The rollout of COVID-19 vaccines has also witnessed gaps in messaging and communication, fuelling myths and misconceptions leading to vaccine hesitancy. The fact that pharmaceutical companies sought and received waivers from liability arising from vaccine side effects fueled suspicion that the scientific process would be rushed and safety concerns downplayed. Vaccination hesitancy—the delay in acceptance or refusal of vaccines, despite the availability of vaccine services—is influenced by factors such as complacency, convenience, and confidence. The same factors affect family planning: service providers have to contend with myths and misconceptions about contraceptives. Dr. Chabikuli advises that science must take center stage in family planning and reproductive health messaging and communication, and practitioners must be deliberate and consistent in giving out information and countering misinformation. For example, he expounds, the frequent, almost daily, appearance of scientific authorities (such as U.S. top infectious diseases scientist, Prof. Anthony Fauci) in the media to field questions about, explain the science behind, and defend the rigor of the vaccine creation process was critical in countering COVID-19 vaccine misinformation.
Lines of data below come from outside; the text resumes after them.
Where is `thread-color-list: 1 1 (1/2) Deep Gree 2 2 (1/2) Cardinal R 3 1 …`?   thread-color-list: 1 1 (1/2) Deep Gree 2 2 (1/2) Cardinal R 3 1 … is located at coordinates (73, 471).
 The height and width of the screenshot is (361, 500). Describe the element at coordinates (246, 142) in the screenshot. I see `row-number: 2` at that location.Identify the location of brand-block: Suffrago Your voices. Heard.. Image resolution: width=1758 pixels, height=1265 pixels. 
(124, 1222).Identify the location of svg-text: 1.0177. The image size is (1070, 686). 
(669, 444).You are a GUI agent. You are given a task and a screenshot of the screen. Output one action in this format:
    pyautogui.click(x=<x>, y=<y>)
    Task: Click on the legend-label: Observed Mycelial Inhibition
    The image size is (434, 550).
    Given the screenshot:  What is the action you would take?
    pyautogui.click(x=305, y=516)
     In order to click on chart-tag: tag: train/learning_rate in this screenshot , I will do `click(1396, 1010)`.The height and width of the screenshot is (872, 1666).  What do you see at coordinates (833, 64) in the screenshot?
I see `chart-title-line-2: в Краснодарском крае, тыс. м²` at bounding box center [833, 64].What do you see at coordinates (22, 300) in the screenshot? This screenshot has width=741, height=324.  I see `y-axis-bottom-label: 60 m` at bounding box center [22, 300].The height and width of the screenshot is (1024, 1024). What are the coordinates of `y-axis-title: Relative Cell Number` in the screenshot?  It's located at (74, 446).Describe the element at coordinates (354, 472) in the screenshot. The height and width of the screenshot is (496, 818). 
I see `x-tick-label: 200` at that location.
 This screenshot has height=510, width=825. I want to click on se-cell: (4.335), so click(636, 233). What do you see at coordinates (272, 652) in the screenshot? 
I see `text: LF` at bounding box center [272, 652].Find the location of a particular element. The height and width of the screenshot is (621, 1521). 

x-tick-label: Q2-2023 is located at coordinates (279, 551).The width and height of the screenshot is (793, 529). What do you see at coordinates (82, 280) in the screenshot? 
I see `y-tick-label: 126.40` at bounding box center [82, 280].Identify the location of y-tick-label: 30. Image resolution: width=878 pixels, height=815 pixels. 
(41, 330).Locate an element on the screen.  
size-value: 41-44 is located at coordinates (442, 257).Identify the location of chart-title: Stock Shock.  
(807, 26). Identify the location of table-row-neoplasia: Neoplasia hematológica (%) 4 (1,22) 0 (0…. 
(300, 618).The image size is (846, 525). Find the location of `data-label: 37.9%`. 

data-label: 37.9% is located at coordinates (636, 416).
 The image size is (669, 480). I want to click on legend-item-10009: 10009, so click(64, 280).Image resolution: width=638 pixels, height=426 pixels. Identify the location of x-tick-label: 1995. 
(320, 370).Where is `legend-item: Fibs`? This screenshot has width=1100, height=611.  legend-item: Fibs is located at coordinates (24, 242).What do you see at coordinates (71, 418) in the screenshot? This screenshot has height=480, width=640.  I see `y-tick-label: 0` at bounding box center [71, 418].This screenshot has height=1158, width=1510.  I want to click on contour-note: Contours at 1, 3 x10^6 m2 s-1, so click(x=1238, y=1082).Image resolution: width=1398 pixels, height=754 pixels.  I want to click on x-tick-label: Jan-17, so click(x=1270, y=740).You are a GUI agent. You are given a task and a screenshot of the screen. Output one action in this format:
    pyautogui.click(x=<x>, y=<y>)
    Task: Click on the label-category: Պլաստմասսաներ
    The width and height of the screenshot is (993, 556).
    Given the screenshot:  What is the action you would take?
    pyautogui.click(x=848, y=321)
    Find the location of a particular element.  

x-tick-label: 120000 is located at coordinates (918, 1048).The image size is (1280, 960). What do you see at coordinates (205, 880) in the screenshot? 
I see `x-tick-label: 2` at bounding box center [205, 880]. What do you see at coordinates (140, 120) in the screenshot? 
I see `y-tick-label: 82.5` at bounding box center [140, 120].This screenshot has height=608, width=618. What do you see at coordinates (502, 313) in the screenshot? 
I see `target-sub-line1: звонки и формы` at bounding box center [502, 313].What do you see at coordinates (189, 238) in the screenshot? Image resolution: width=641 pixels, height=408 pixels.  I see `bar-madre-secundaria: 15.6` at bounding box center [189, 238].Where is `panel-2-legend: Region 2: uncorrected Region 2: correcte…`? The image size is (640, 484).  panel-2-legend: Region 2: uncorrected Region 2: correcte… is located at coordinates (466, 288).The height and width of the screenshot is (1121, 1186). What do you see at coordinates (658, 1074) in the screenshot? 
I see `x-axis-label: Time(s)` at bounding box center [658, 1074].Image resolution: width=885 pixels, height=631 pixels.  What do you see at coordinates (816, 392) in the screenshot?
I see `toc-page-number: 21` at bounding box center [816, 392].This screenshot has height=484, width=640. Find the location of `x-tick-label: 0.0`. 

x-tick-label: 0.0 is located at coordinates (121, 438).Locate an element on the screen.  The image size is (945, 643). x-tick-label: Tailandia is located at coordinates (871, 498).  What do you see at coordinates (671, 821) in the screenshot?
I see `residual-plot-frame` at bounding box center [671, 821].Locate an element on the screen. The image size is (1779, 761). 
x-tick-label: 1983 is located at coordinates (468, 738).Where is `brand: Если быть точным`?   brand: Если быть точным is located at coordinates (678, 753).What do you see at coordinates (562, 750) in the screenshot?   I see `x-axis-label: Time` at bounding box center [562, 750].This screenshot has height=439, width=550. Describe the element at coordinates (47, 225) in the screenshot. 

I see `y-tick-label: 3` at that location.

Dr. Chabikuli explains that there are technical and programmatic approaches from the WHO’s Expanded Program on Immunization (EPI) that can offer insight. He acknowledges the significant differences in the beneficiary populations of EPI (children under 5 years of age) versus the COVID-19 vaccine rollout (adults) and family planning/reproductive health (primarily women of reproductive age), which may make direct comparison difficult. However, Dr. Chabikuli explains that some of EPI’s approaches can be applied to other programs:
These EPI approaches can be adopted in areas such as Gulu, northern Uganda, where use of contraceptives faces stiff resistance. Chabikuli observes that these approaches used in childhood immunization are extraordinarily powerful; for example, WHO-sponsored polio vaccination campaigns managed to convince warring parties in the Democratic Republic of the Congo (in 1999), Afghanistan (in 2001), and Syria (in 2013), to observe cease-fires for the duration of vaccination campaigns.
The outbreak of the COVID-19 pandemic was unprecedented. It exposed significant gaps and opportunities in family planning and reproductive health programming. And now, it is clear, the rollout of the vaccines is providing equally significant lessons for family planning and reproductive health practitioners.